In the first few minutes, the X-15 was mentioned and footage was
shown. The VO intoned the reasoning behind the X-15 was "...NASA
wanted to get into space and they were in a hurry...".

Well, the X-15 was as I'm sure you all realize a research aircraft
designed to explore flight regions and dynamics beyond the
capabilities of other aircraft of the day. It was not a spacecraft
other than incidentally. Space was part of its operating realm, and in
the high profile missions the pilots did experience 0g, and X-15
pilots did earn astronaut wings (some did, I don't know about all).
But when you hear the X-15 referred to, then or now - it is always
termed an aircraft, not a spacecraft.

Personally, I'd love to see a multi-part Discovery Channel series on
the entire X series of aircraft. Talk about nichy! Limited commercial
appeal would guarantee such a thing would never get off the ground -
so to speak.

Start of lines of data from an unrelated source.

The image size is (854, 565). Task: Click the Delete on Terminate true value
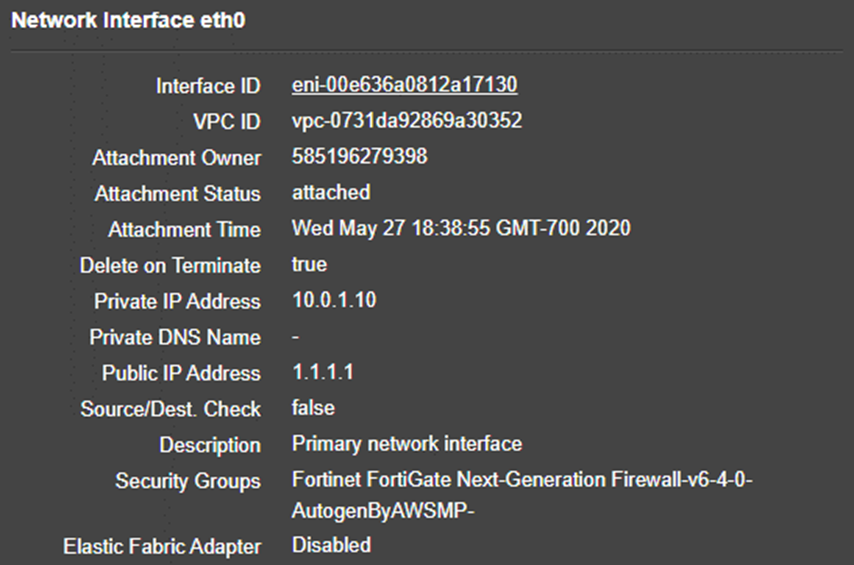(309, 265)
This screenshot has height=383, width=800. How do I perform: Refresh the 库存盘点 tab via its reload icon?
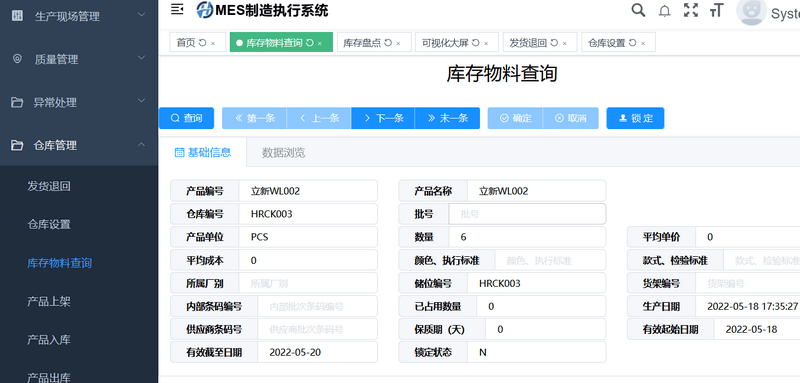click(x=388, y=43)
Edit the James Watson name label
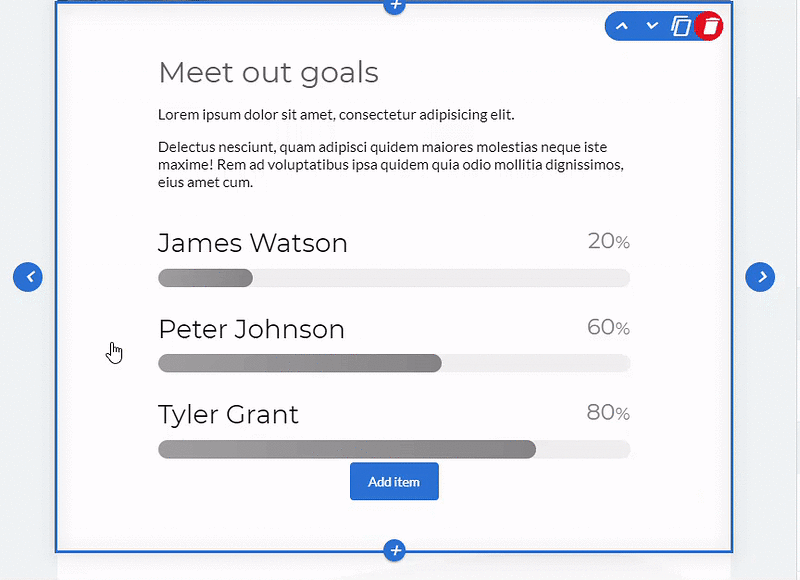This screenshot has height=580, width=800. pos(253,243)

Such a show was made many years ago. I don't recally who
produced it but I do remember Lloyd Dobins of NBC news narrated it. It
was called the The Rocket Pilots. I've got it on tape somewhere. Great
interviews with Yeager and Crossfield and great footage including the
X-15 ground test explosion.



  #2  
Old June 10th 08, 09:01 PM posted to sci.space.history
Jud McCranie[_2_]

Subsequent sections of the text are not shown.